Richard Steel Pastore '54

Dick Pastore died at home in Old Greenwich, CT, on December 27, 2007, at the age of seventy-five, following a two-year decline with an obscure and incurable neurological brain disease. He was born in Brooklyn, NY, the son of Virginia and Emil Pastore ’28 and grew up in Chatham, NJ.


Dick attended public schools in Chatham and summer-camped at Camp Dudley in Westport, NY, later serving as camp counselor and, more recently, as a member of its board of directors. He graduated from Chatham High School as class president and captain of his 1949 All-State soccer team. He was voted “Most Versatile” by his high school classmates.

At Amherst, Dick was an active member of Alpha Delta Phi, a pitcher on the varsity baseball team and a member of Amherst’s 1953 undefeated football team. He graduated with honors in history.

Following graduation from Amherst in 1954, Dick served three years in the US Army, earning his lieutenant’s commission from officer candidate school at Fort Dix. With a law degree from Columbia Univ., he opened his first general practice law office on Vanderbilt Avenue, across from Grand Central Station, in 1961. He was a founding partner of the Greenwich law firm, Albert, Pastore & Ward, where he spent most of his career practicing general and commercial law. He was a member of the American, New York, and Connecticut Bar Associations.

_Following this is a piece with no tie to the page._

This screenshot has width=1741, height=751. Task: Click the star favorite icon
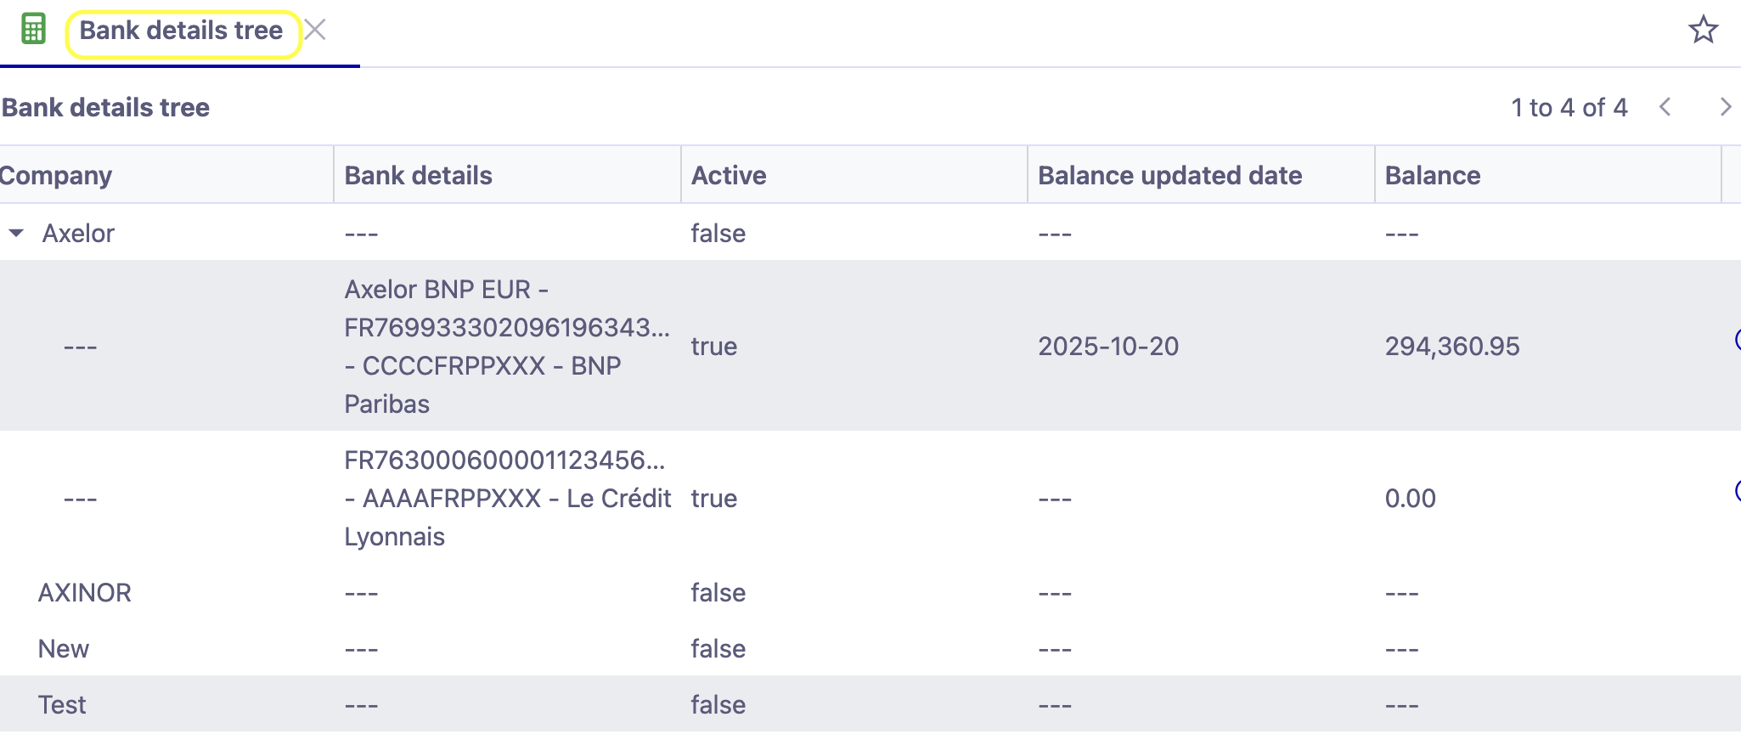tap(1704, 30)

In addition to his successful law practice, he owned and managed several commercial and residential real estate ventures in New York and Connecticut. He was also active in the New York Thoroughbred Racing program, owning a share of “Rubiano,” the Grade I Stakes winner of the 1992 Eclipse Award for Champion Sprinter.

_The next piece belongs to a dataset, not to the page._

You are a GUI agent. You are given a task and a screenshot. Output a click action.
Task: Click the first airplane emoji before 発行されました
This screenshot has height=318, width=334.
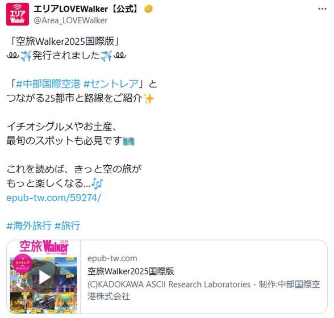[x=26, y=56]
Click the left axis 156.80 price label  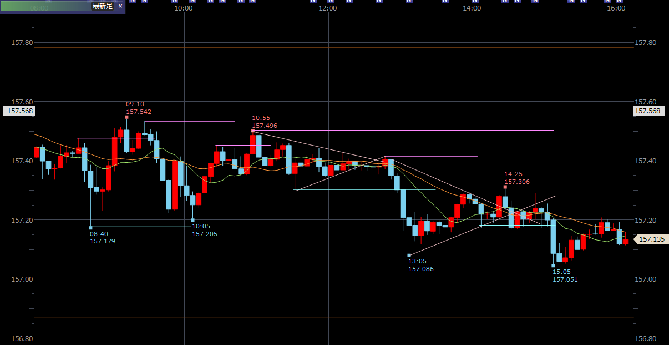pos(21,338)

Our memories of Dick Pastore at Amherst are of a popular, respected, hard-working, intelligent, independent, and strong-willed classmate and fraternity brother. Dick did not suffer fools lightly and was well known for his gritty and outspoken tirades against idle minds, wasted opportunities, and sophomoric indulgences. Not that he lacked a sense of humor or the readiness, when work was done, to romp with the rest of us. He was a mature young man of changeable moods, and he loved to debate the issues of the day. He could not abide hypocrisy, pretension or sloppy discourse. He valued a level playing field and equal opportunity for all, but he never accepted the liberal concept of adjusting academic standards to meet a lowest common denominator. Rather, he would always make the effort to help the less advantaged reach the higher bar.

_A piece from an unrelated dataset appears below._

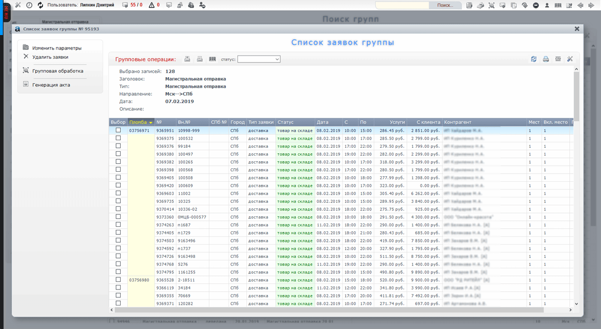Export the list using the CSV icon
601x329 pixels.
(558, 59)
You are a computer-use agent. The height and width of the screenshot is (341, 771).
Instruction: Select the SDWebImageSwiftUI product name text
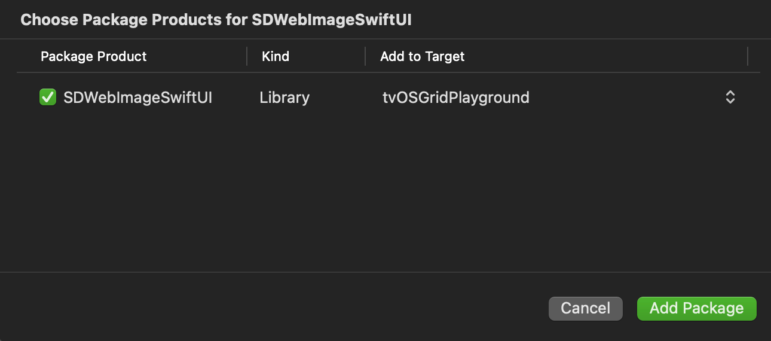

To accommodate returning veterans after World War II, a limited number of second year students, including Dick, were invited to reside in their fraternity houses. They profited greatly that year from their close association with an older, more experienced, and wiser body of men. His loyalty to his fraternity brothers extended beyond his Amherst years. When Jim Richardson, his junior and senior year roommate, transferred to AT&T headquarters in 1968, Dick invited him to become a part of the Pastore family in Old Greenwich for a few months. He indoctrinated Jim into the world of commuting to New York City and helped him find an apartment in Greenwich. They remained very close friends.

Dick Pastore’s defining attribute throughout his life after Amherst was his unfailing devotion and attention to family. Whether traveling, on the sidelines of a sporting event, or sitting around the dinner table, Dick’s happiest and proudest moments have centered around his wife, their children, and their grandchildren. He is survived by his devoted wife of forty-nine years, Joanna Matthews Pastore; sons Michael ’82, John, Thomas, and Richard; daughter Anna Sommers ’86; thirteen grandchildren; and three siblings, Susan Rollinson, Grace Boyd, and John Pastore ’68.